Imagine if, for instance, a Drupal site could dynamically build a resource file listing all image files used in a theme, or provided by a module. Those are usually a large number of very small images. So just build that list once and store it, then include that reference in the page header. The browser can see that, know the full list of what it will need, when they were last updated, even how soon it will need them. If one is not used on a particular page, that's OK. The browser will still load it just like with a Manifest file. On subsequent page loads, it knows it will still need those files but it also knows that its versions are already up to date, and leaves it at that. When it needs those images, it just loads them out of its local cache.
And when a resource does change, the page tells the browser about it immediately so that it doesn't have to guess if there is a new version. It already knows, and can act accordingly to download just the new files it needs.
Any CMS could do the exact same thing. A really good one could even dynamically track a user session (anonymously) to see what the most likely next pages are for a given user, and adjust its list of probable next pages over time so that the browser knows what's coming.

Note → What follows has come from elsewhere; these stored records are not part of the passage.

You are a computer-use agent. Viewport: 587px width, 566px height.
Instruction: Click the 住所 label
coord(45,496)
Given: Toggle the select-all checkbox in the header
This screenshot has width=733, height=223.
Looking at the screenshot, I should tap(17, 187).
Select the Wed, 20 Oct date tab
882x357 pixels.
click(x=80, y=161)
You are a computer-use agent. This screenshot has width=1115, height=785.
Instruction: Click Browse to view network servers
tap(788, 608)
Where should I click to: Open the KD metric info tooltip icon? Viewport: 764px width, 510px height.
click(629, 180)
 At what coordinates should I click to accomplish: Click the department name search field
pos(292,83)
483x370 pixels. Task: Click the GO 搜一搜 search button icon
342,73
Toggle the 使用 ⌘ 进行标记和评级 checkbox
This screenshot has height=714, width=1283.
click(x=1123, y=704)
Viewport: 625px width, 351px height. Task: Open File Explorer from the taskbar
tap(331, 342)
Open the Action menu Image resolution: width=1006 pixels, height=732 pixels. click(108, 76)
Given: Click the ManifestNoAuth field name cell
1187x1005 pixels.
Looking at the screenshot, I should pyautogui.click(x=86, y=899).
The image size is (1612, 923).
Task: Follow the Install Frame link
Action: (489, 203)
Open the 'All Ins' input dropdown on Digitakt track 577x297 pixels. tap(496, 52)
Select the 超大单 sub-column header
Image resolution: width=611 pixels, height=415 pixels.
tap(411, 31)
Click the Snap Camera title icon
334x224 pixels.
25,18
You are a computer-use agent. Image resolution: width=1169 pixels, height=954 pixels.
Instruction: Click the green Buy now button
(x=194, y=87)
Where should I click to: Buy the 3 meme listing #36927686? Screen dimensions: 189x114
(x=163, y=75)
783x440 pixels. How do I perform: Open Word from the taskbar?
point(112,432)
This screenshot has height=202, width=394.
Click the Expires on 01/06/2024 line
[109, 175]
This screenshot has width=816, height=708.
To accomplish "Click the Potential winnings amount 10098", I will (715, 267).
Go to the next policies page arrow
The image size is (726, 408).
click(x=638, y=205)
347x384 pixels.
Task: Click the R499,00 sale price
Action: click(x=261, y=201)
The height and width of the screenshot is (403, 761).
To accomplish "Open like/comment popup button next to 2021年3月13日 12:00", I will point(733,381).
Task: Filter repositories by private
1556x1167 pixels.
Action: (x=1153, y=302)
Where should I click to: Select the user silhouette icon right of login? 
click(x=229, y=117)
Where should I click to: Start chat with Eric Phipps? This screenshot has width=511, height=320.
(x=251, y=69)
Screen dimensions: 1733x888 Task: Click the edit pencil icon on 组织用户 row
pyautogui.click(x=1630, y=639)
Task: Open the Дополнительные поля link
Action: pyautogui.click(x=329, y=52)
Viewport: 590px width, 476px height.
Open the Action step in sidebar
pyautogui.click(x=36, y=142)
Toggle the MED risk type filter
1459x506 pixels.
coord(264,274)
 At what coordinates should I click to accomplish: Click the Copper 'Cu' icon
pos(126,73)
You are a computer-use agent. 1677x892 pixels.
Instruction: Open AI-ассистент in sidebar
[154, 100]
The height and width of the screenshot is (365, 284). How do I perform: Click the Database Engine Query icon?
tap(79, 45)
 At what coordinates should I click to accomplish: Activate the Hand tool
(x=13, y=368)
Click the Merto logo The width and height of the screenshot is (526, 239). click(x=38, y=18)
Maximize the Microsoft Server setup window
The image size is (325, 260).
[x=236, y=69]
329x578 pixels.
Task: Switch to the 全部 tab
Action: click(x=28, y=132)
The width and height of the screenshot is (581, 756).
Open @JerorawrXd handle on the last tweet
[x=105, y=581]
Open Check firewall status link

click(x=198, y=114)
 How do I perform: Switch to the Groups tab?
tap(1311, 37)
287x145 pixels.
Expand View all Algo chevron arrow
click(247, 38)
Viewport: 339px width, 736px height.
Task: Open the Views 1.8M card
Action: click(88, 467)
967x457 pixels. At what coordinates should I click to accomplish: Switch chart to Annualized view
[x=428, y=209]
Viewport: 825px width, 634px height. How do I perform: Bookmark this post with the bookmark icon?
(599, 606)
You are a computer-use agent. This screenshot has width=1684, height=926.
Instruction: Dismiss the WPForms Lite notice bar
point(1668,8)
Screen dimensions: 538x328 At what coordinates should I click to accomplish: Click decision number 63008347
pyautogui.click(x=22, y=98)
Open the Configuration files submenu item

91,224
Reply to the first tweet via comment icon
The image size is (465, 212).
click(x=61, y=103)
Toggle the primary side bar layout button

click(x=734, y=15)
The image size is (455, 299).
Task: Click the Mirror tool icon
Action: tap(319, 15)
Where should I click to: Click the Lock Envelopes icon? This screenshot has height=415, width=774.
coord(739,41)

Naturally all of this assumes that a page is coming from a CMS or web app framework of some sort (Drupal, Symfony2, Sharepoint, Joomla, whatever). In practice, that's a pretty good assumption these days. And if not, a statically coded page just omits the cache attribute and the browser behaves normally as it does today, asking "are we there yet?" over and over again and getting told by the server "304 No Not Yet".
There are likely many details I am missing here, but I believe the concept is sound. Modern web pages are dynamic on the server side, not just on the client side. Let the server give the browser the information it needs to be smart about caching. Don't go all-or-nothing; that is fine for a pure app but most sites are not pure apps. Server-side developers are smart cookies. Let them help the browser be faster, smarter.
I now don the obligatory flame-retardant suit. (And if you think this is actually a good idea, someone point me to where to propose it besides my blog!)